**To do**
Would you please restate all of the data exactly?

**Stored entries**
===============

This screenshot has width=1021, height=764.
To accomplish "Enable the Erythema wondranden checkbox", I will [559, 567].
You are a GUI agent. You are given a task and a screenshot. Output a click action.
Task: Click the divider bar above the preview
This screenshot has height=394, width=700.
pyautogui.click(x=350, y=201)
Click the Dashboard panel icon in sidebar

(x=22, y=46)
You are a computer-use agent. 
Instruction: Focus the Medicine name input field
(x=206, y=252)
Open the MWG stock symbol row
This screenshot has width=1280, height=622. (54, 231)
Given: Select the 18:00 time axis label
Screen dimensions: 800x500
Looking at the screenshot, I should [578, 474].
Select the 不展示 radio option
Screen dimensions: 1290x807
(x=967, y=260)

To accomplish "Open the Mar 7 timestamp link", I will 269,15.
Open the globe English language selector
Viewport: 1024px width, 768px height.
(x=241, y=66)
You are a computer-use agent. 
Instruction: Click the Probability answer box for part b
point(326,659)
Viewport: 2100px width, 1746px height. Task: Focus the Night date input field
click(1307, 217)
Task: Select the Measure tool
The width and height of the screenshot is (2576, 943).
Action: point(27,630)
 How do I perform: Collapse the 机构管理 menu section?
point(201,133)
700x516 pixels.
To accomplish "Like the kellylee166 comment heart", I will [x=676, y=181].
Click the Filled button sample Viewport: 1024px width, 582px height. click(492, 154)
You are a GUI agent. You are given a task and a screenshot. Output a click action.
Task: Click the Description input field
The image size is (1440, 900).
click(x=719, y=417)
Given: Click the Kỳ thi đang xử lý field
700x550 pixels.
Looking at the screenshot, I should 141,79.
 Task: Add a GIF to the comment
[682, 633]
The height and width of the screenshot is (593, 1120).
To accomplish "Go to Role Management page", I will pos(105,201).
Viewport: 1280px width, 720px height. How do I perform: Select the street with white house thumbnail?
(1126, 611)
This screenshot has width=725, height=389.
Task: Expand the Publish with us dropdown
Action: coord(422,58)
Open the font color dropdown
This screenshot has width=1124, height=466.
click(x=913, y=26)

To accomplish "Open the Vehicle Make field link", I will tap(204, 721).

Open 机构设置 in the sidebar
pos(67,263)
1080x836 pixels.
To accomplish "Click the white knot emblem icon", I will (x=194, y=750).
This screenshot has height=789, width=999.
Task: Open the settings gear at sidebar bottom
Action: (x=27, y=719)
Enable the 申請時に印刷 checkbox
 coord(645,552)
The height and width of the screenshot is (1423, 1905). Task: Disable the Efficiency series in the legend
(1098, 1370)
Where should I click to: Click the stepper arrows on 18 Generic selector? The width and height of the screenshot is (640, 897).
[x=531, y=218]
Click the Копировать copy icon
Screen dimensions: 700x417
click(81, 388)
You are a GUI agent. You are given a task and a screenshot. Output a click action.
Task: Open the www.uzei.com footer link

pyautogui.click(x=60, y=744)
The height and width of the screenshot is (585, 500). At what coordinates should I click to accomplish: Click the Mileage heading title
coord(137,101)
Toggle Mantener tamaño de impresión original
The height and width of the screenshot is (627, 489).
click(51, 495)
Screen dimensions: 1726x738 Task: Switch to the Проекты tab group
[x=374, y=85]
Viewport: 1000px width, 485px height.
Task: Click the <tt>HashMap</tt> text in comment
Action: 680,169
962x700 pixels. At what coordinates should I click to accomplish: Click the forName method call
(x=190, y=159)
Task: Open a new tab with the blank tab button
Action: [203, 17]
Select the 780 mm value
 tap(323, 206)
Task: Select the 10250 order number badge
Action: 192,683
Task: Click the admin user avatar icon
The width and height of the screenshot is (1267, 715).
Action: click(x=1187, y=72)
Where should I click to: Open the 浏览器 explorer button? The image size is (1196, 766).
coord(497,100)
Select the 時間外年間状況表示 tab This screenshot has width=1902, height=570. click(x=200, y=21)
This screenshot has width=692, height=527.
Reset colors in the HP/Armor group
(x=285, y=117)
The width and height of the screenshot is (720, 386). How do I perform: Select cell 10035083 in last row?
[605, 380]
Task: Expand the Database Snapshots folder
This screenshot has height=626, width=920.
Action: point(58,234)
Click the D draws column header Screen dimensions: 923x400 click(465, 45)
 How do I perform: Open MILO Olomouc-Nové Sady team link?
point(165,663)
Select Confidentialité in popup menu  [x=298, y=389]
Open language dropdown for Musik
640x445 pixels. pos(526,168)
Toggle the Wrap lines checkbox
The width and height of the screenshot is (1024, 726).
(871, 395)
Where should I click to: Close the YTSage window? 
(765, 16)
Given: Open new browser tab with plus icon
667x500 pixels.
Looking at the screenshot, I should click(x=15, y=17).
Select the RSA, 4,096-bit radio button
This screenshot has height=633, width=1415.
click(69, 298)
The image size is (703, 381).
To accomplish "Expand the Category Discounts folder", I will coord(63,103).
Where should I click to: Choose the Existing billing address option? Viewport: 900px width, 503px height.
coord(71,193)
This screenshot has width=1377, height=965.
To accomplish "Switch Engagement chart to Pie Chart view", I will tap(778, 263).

===============

**Answer to the problem**
This screenshot has width=1021, height=764.
To accomplish "Enable the Erythema wondranden checkbox", I will [559, 567].
You are a GUI agent. You are given a task and a screenshot. Output a click action.
Task: Click the divider bar above the preview
This screenshot has height=394, width=700.
pyautogui.click(x=350, y=201)
Click the Dashboard panel icon in sidebar

(x=22, y=46)
You are a computer-use agent. 
Instruction: Focus the Medicine name input field
(x=206, y=252)
Open the MWG stock symbol row
This screenshot has width=1280, height=622. (54, 231)
Given: Select the 18:00 time axis label
Screen dimensions: 800x500
Looking at the screenshot, I should [578, 474].
Select the 不展示 radio option
Screen dimensions: 1290x807
(x=967, y=260)

To accomplish "Open the Mar 7 timestamp link", I will 269,15.
Open the globe English language selector
Viewport: 1024px width, 768px height.
(x=241, y=66)
You are a computer-use agent. 
Instruction: Click the Probability answer box for part b
point(326,659)
Viewport: 2100px width, 1746px height. Task: Focus the Night date input field
click(1307, 217)
Task: Select the Measure tool
The width and height of the screenshot is (2576, 943).
Action: point(27,630)
 How do I perform: Collapse the 机构管理 menu section?
point(201,133)
700x516 pixels.
To accomplish "Like the kellylee166 comment heart", I will [x=676, y=181].
Click the Filled button sample Viewport: 1024px width, 582px height. click(492, 154)
You are a GUI agent. You are given a task and a screenshot. Output a click action.
Task: Click the Description input field
The image size is (1440, 900).
click(x=719, y=417)
Given: Click the Kỳ thi đang xử lý field
700x550 pixels.
Looking at the screenshot, I should 141,79.
 Task: Add a GIF to the comment
[682, 633]
The height and width of the screenshot is (593, 1120).
To accomplish "Go to Role Management page", I will pos(105,201).
Viewport: 1280px width, 720px height. How do I perform: Select the street with white house thumbnail?
(1126, 611)
This screenshot has width=725, height=389.
Task: Expand the Publish with us dropdown
Action: coord(422,58)
Open the font color dropdown
This screenshot has width=1124, height=466.
click(x=913, y=26)

To accomplish "Open the Vehicle Make field link", I will tap(204, 721).

Open 机构设置 in the sidebar
pos(67,263)
1080x836 pixels.
To accomplish "Click the white knot emblem icon", I will (x=194, y=750).
This screenshot has height=789, width=999.
Task: Open the settings gear at sidebar bottom
Action: (x=27, y=719)
Enable the 申請時に印刷 checkbox
 coord(645,552)
The height and width of the screenshot is (1423, 1905). Task: Disable the Efficiency series in the legend
(1098, 1370)
Where should I click to: Click the stepper arrows on 18 Generic selector? The width and height of the screenshot is (640, 897).
[x=531, y=218]
Click the Копировать copy icon
Screen dimensions: 700x417
click(81, 388)
You are a GUI agent. You are given a task and a screenshot. Output a click action.
Task: Open the www.uzei.com footer link

pyautogui.click(x=60, y=744)
The height and width of the screenshot is (585, 500). At what coordinates should I click to accomplish: Click the Mileage heading title
coord(137,101)
Toggle Mantener tamaño de impresión original
The height and width of the screenshot is (627, 489).
click(51, 495)
Screen dimensions: 1726x738 Task: Switch to the Проекты tab group
[x=374, y=85]
Viewport: 1000px width, 485px height.
Task: Click the <tt>HashMap</tt> text in comment
Action: 680,169
962x700 pixels. At what coordinates should I click to accomplish: Click the forName method call
(x=190, y=159)
Task: Open a new tab with the blank tab button
Action: [203, 17]
Select the 780 mm value
 tap(323, 206)
Task: Select the 10250 order number badge
Action: 192,683
Task: Click the admin user avatar icon
The width and height of the screenshot is (1267, 715).
Action: click(x=1187, y=72)
Where should I click to: Open the 浏览器 explorer button? The image size is (1196, 766).
coord(497,100)
Select the 時間外年間状況表示 tab This screenshot has width=1902, height=570. click(x=200, y=21)
This screenshot has width=692, height=527.
Reset colors in the HP/Armor group
(x=285, y=117)
The width and height of the screenshot is (720, 386). How do I perform: Select cell 10035083 in last row?
[605, 380]
Task: Expand the Database Snapshots folder
This screenshot has height=626, width=920.
Action: point(58,234)
Click the D draws column header Screen dimensions: 923x400 click(465, 45)
 How do I perform: Open MILO Olomouc-Nové Sady team link?
point(165,663)
Select Confidentialité in popup menu  [x=298, y=389]
Open language dropdown for Musik
640x445 pixels. pos(526,168)
Toggle the Wrap lines checkbox
The width and height of the screenshot is (1024, 726).
(871, 395)
Where should I click to: Close the YTSage window? 
(765, 16)
Given: Open new browser tab with plus icon
667x500 pixels.
Looking at the screenshot, I should click(x=15, y=17).
Select the RSA, 4,096-bit radio button
This screenshot has height=633, width=1415.
click(69, 298)
The image size is (703, 381).
To accomplish "Expand the Category Discounts folder", I will coord(63,103).
Where should I click to: Choose the Existing billing address option? Viewport: 900px width, 503px height.
coord(71,193)
This screenshot has width=1377, height=965.
To accomplish "Switch Engagement chart to Pie Chart view", I will tap(778, 263).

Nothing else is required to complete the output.